[A run of entries]
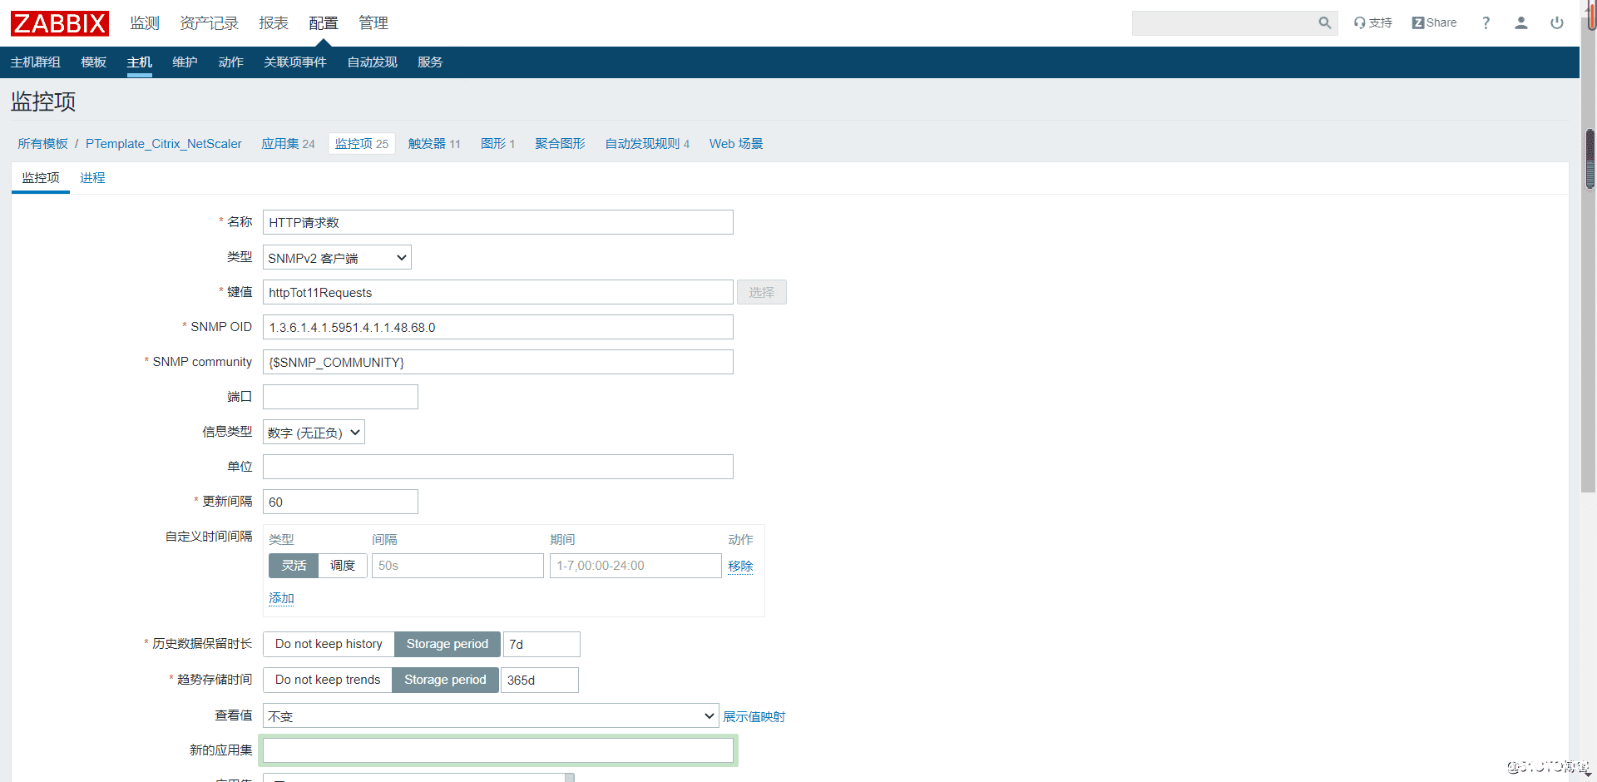Open the 信息类型 dropdown

(x=313, y=432)
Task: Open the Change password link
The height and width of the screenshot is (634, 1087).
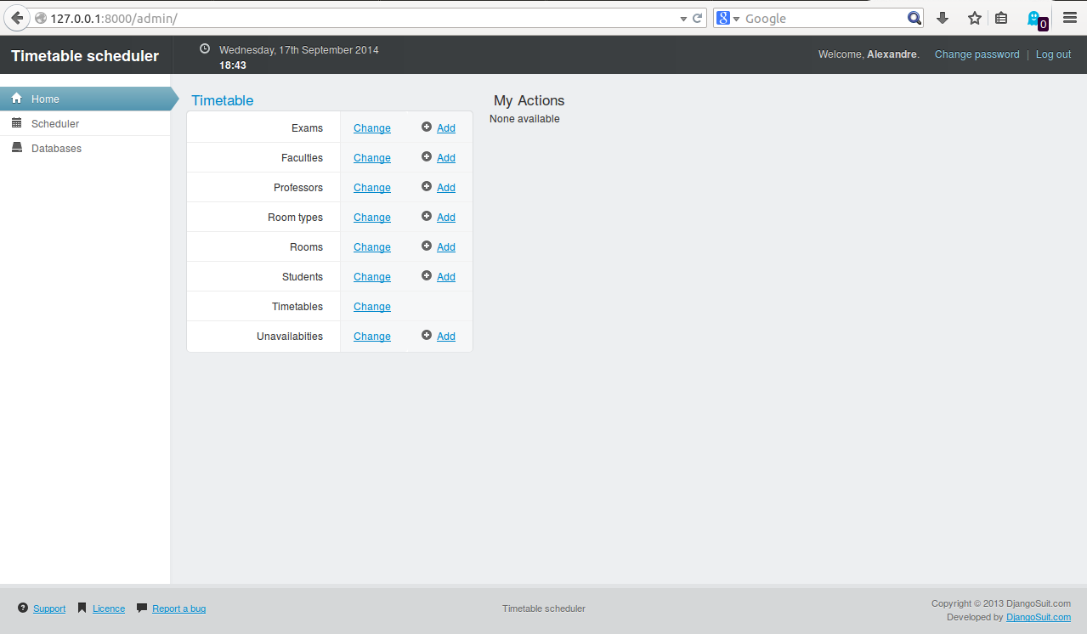Action: coord(977,54)
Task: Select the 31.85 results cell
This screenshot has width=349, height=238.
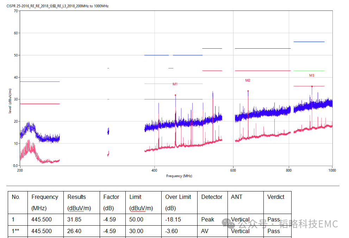Action: (74, 220)
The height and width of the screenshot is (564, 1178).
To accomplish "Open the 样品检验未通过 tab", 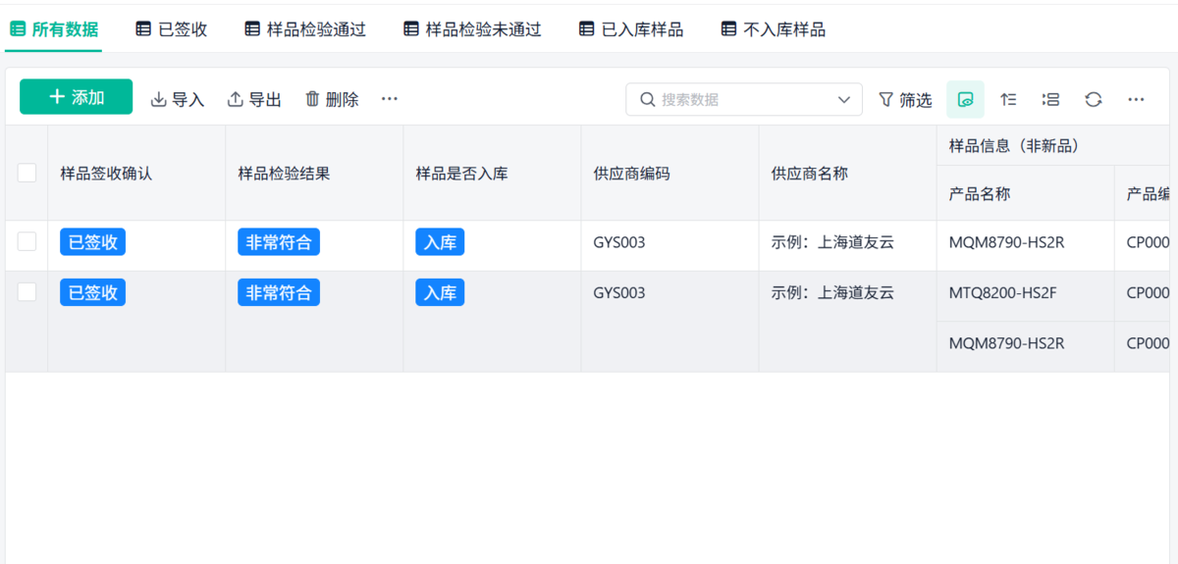I will pyautogui.click(x=472, y=29).
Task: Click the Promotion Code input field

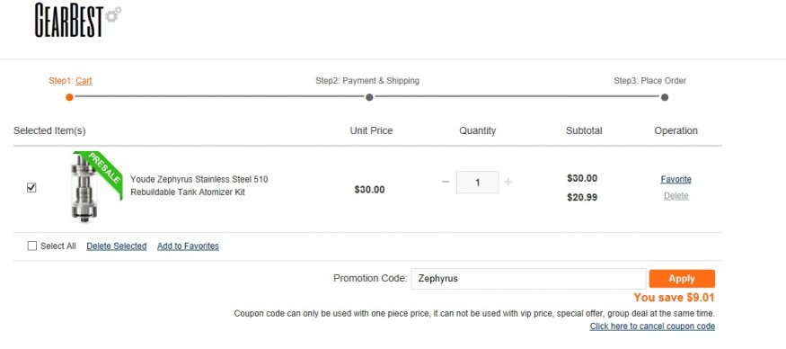Action: [528, 279]
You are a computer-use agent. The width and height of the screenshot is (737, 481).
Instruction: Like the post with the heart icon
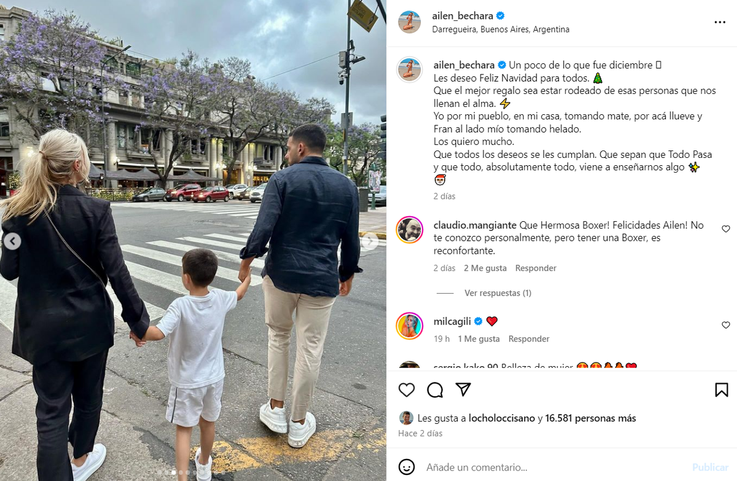tap(407, 389)
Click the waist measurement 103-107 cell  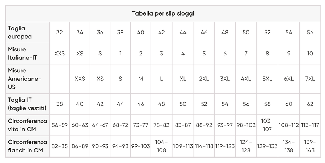click(267, 125)
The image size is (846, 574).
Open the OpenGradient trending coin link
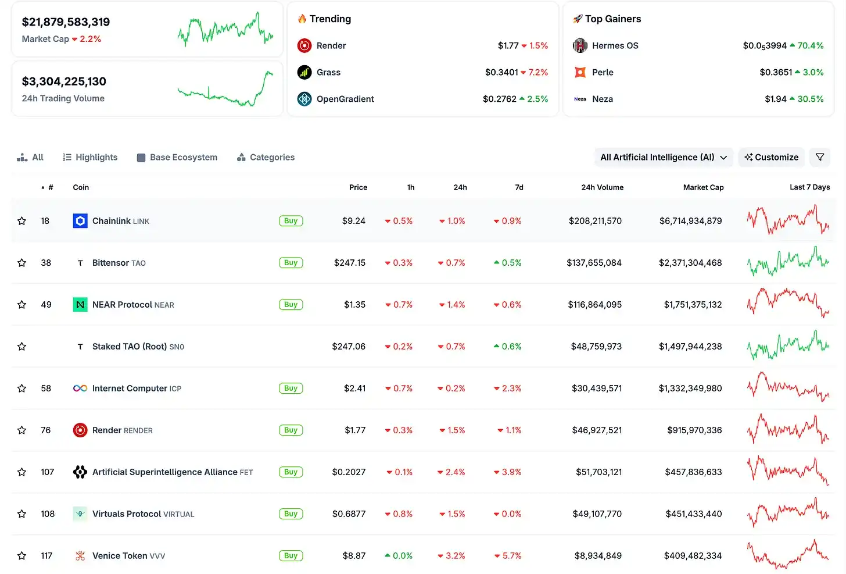point(345,99)

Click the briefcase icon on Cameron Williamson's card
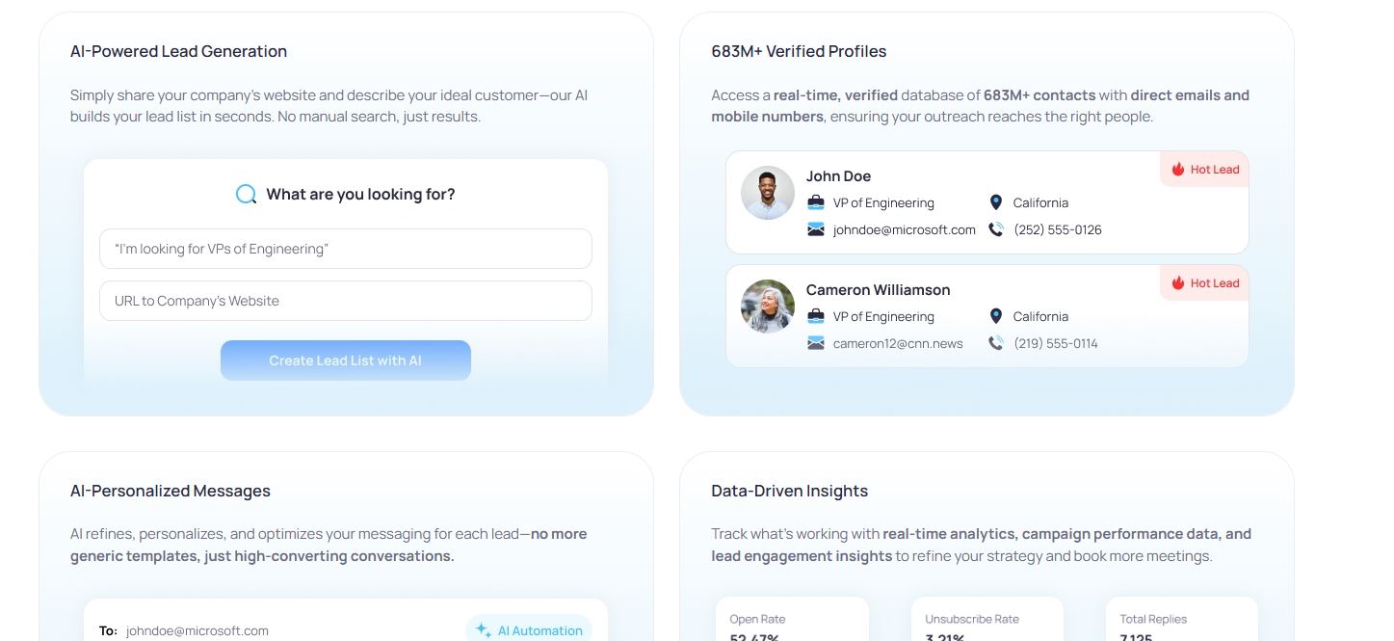[x=816, y=316]
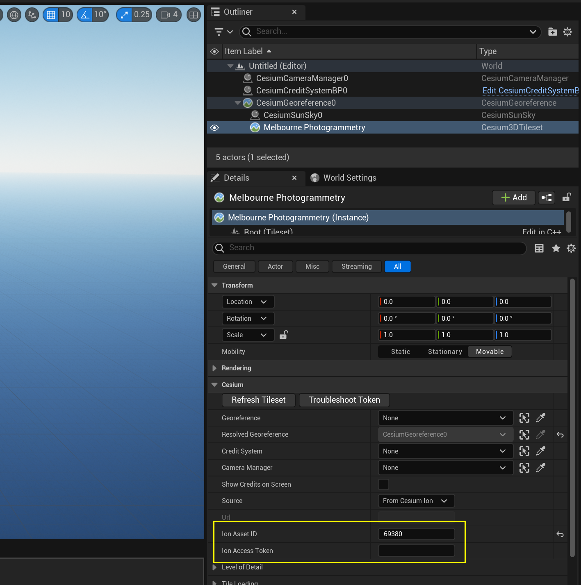Click the Ion Asset ID field showing 69380

click(416, 534)
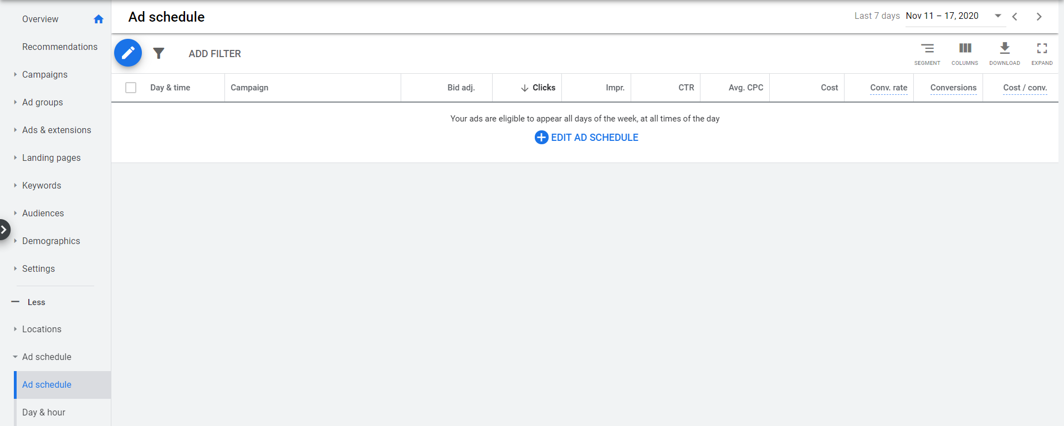1064x426 pixels.
Task: Click the blue pencil edit button
Action: pyautogui.click(x=128, y=53)
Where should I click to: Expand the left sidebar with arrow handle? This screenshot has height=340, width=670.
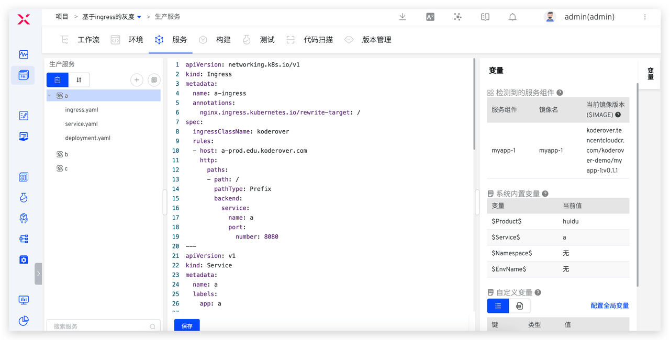[x=38, y=274]
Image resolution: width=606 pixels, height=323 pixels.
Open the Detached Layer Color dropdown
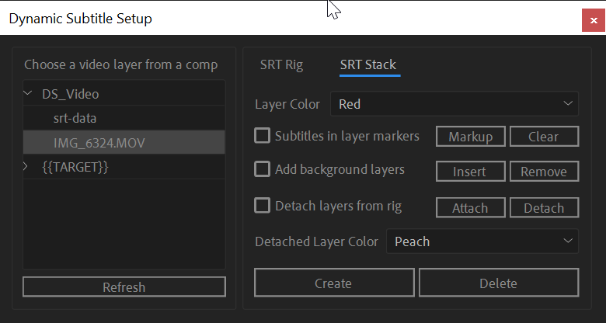[482, 241]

> **EXERCISE DIRECTIONS**
Write out everything from the line containing "The image size is (846, 574)." down to the last of the entries, reproducing each line precisely but omitting the pictures.

> **OUTPUT FOR THIS TASK**
The image size is (846, 574).
Open the OpenGradient trending coin link
point(345,99)

Click the briefcase icon on Cameron Williamson's card
[x=816, y=316]
Click the Ion Asset ID field showing 69380

click(416, 534)
1064x426 pixels.
Task: Click the blue pencil edit button
Action: pyautogui.click(x=128, y=53)
Where should I click to: Expand the left sidebar with arrow handle? This screenshot has height=340, width=670.
[x=38, y=274]
Image resolution: width=606 pixels, height=323 pixels.
Open the Detached Layer Color dropdown
[482, 241]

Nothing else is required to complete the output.